Task material:

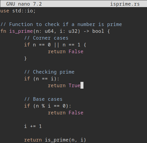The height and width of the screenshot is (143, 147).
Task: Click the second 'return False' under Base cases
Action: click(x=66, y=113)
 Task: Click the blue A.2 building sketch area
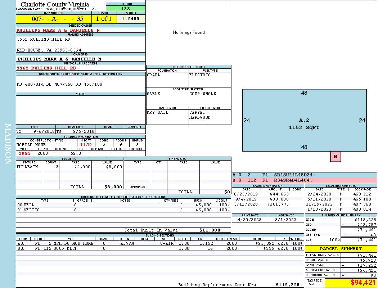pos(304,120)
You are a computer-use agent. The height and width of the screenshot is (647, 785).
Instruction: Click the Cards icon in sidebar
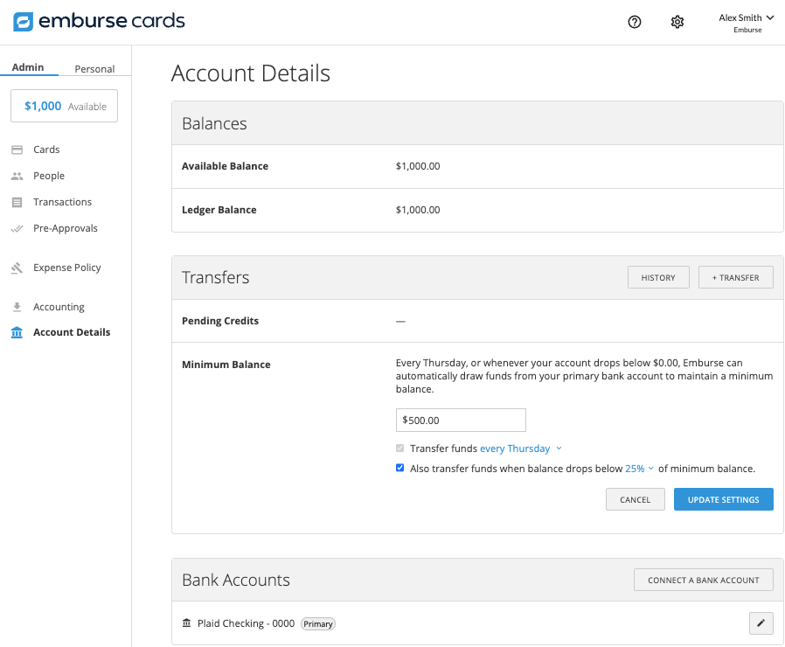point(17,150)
---
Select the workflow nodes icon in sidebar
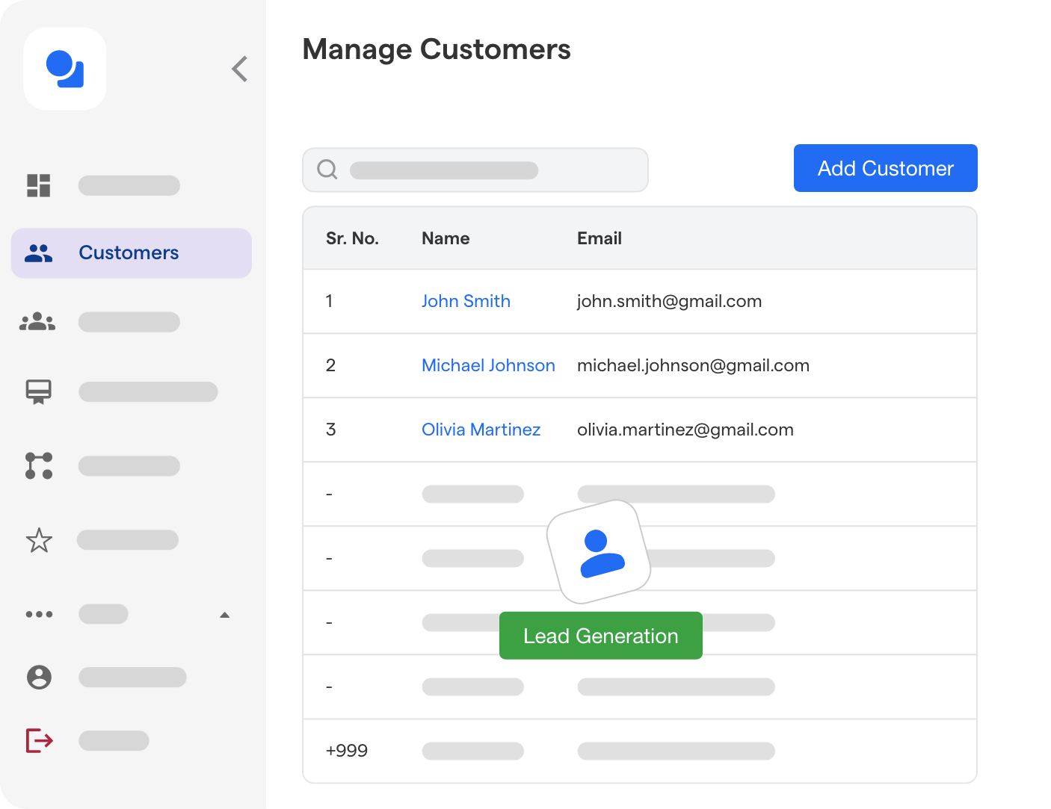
==
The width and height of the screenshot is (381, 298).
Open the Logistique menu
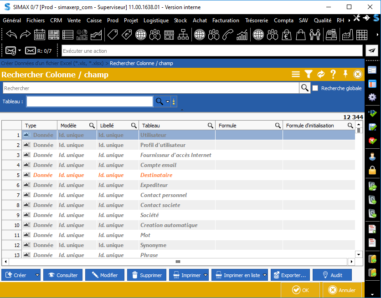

What is asked: Format the lines as a numbered list, starting at the line containing "Task: Click the blue" and ending at the line containing "point(17,150)". Skip blank lines and leave out the pictures.

The completed task:
1.  Task: Click the blue A.2 building sketch area
2. pos(304,120)
3. You are a computer-use agent. The height and width of the screenshot is (647, 785).
4. Instruction: Click the Cards icon in sidebar
5. point(17,150)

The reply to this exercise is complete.